Çözüm önerisi olarak sunduğunuz, özünde daha fazla seçiciliği öngören yaklaşımınıza katılmıyorum. Çünkü 1K için seçiciliğin yeterli düzeyde olduğunu rahatlıkla görebiliriz. Fazla seçicilik yobazlaştırır, doğru benzer kaynaklardan takip edilir bir zaman sonra doğru=kaynak olur çıkar. Örneğin istediğim kişiyi takip edebiliyorum, istediğimi engelleyebiliyorum, istemediğim konuların akışa düşmesini engelleyebiliyorum, görmek istemediğim paylaşımları akışta gizleyebiliyorum; istediğim zaman merak ettiğim kitapla ilgili incelemeleri, alıntıları görebiliyorum, istediğim konuları arayarak onlarla ilgili tüm paylaşımları görebiliyorum vs. Durum böyleyken seçicilikle uğraşmak faydadan çok zarar getirir. Sizin örnek olarak verdiğiniz durum ne kadar zararlı ve yanlış bir durum olduğunun farkında mısınız bilmiyorum? Özellikle takip ettiğim 10 kişi! Özgün düşünceleri yakalamak 10-20 kişiyi özellikle takip etmekle olmaz. Durup dururken kendinize duvarlar örüyorsunuz. İşte duvarların arkasındaki 'gelişim' bugün sorun olarak görülen durumun ortaya çıkmasına sebep oluyor. İncelemeleri beğenmeyen yok değil, şu an halen bir inceleme paylaşılır paylaşılmaz, 10! tekrar paylaşımı ve kısa sürede de 80-90 tane beğeniyi rahatlıkla alabiliyor. Ama diğer taraftan konuyu oluşturan Beyefendinin incelemesi ise 6 beğeniyi zar zor buluyor. Ama gündeme oturunca birden o da aynı sayılara ulaşıyor (biz fazlasıyla duygusal milletiz, örneğin kadının biri öldürülür bizi hiç ilgilendirmez ama biri de öldürülürken dokunaklı bir söz söyler ve bu bizi fazlasıyla üzer, oysa ki ikisi de kadın cinayeti yani demek istediğim bu yapısal bir durum). Herkes kendini bir 'kaliteli' grup içine atmış oradan ilerliyor. Bu çözüm öneriniz ya da planınız grupları iyice katı hale getirecek.
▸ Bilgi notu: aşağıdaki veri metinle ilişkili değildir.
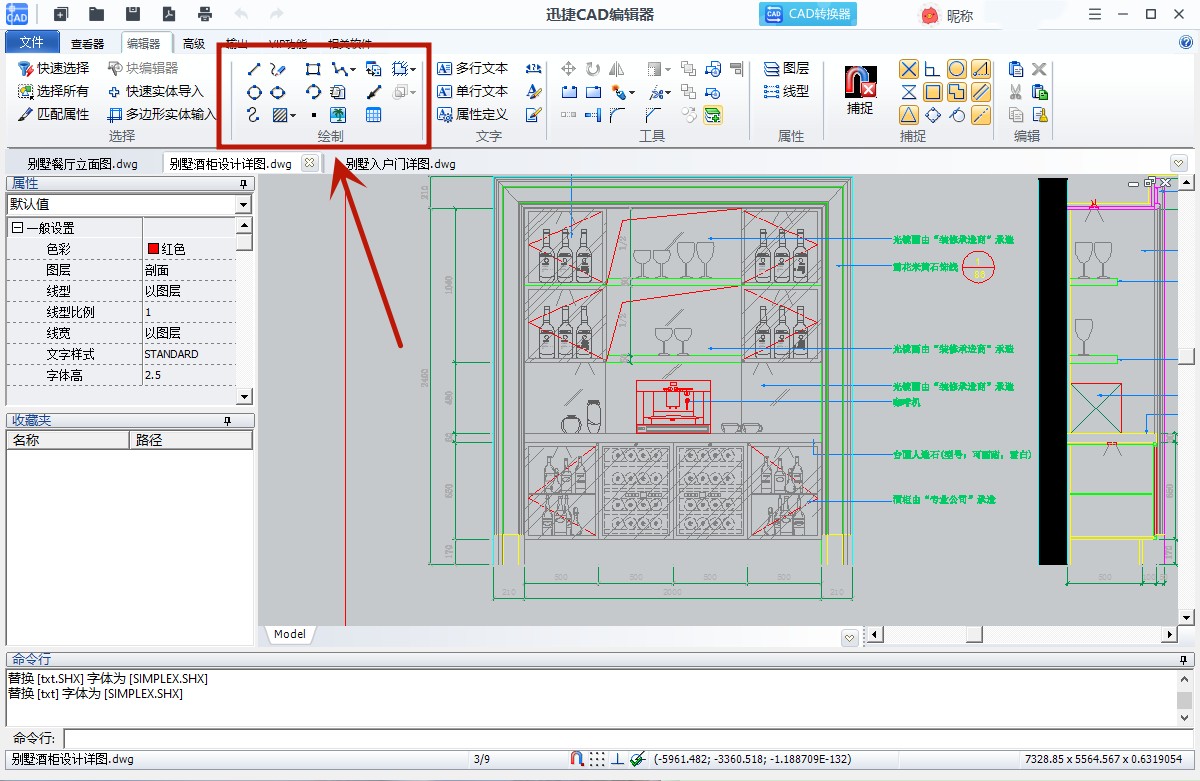Click the insert image palm tree icon
Image resolution: width=1200 pixels, height=781 pixels.
[338, 115]
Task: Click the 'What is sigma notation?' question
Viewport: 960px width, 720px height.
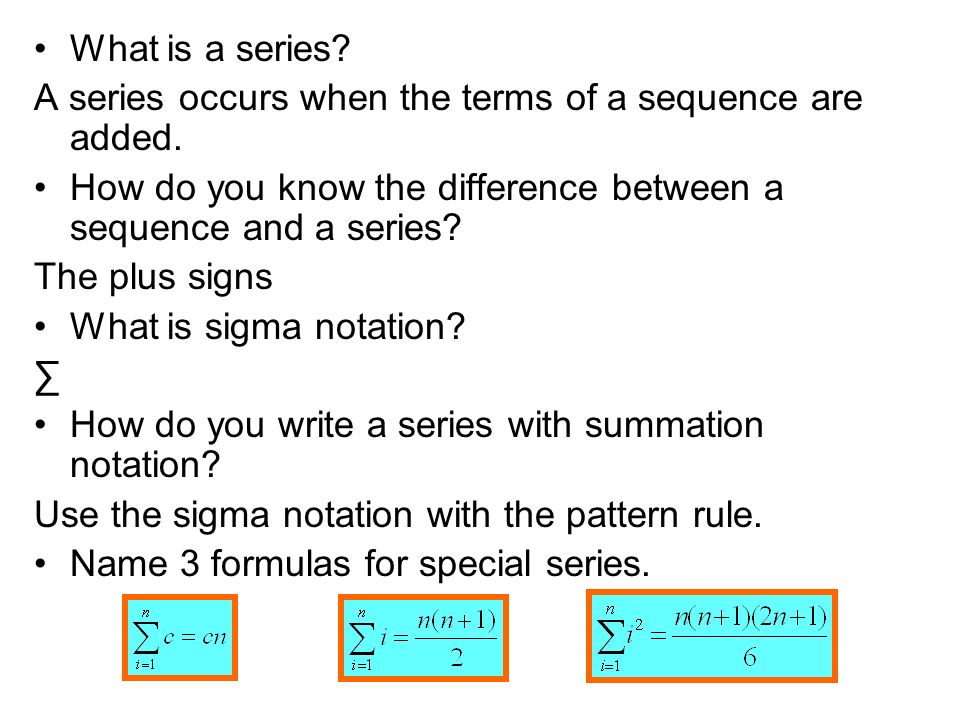Action: 268,326
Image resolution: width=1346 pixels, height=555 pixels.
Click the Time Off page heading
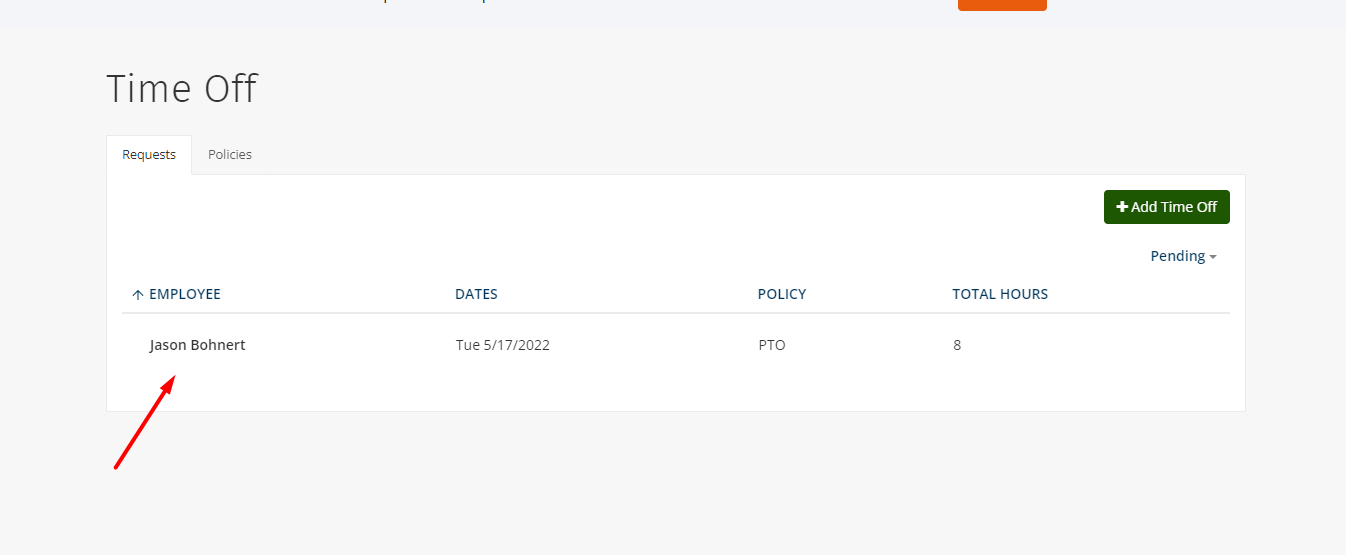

Peki çözüm? Kendi haline bırakmak! Yani arayan bulsun. Ne demişler 'su akar yolunu bulur' eğer dışarıdan müdahale edilmezse, olması gereken değerler kendiliğinden ortaya çıkar eğer müdahale edilirse ve o müdaheleler de yanlışsa, o zaman doğruya ulaşmak iyice zorlaşır. Tabii ki bunlar saf düşünceler ama biliyoruz ki işin içine para girerse her şey değişir, insanı değiştiren sistemi değiştirmez mi. Belki ilerde "incelemenizin daha fazla kişiye (çünkü belli ki duvarlar yükseltilmeye devam edilecek) ulaşmasını istiyorsanız 10 TL yatırınız" diye bir uyarı alacağız veya Youtube kanalınızı tanıtmak için 50 TL böyle şeyler işte neyse bu son bölüm tamamen aklıma düşen saçmalıklar.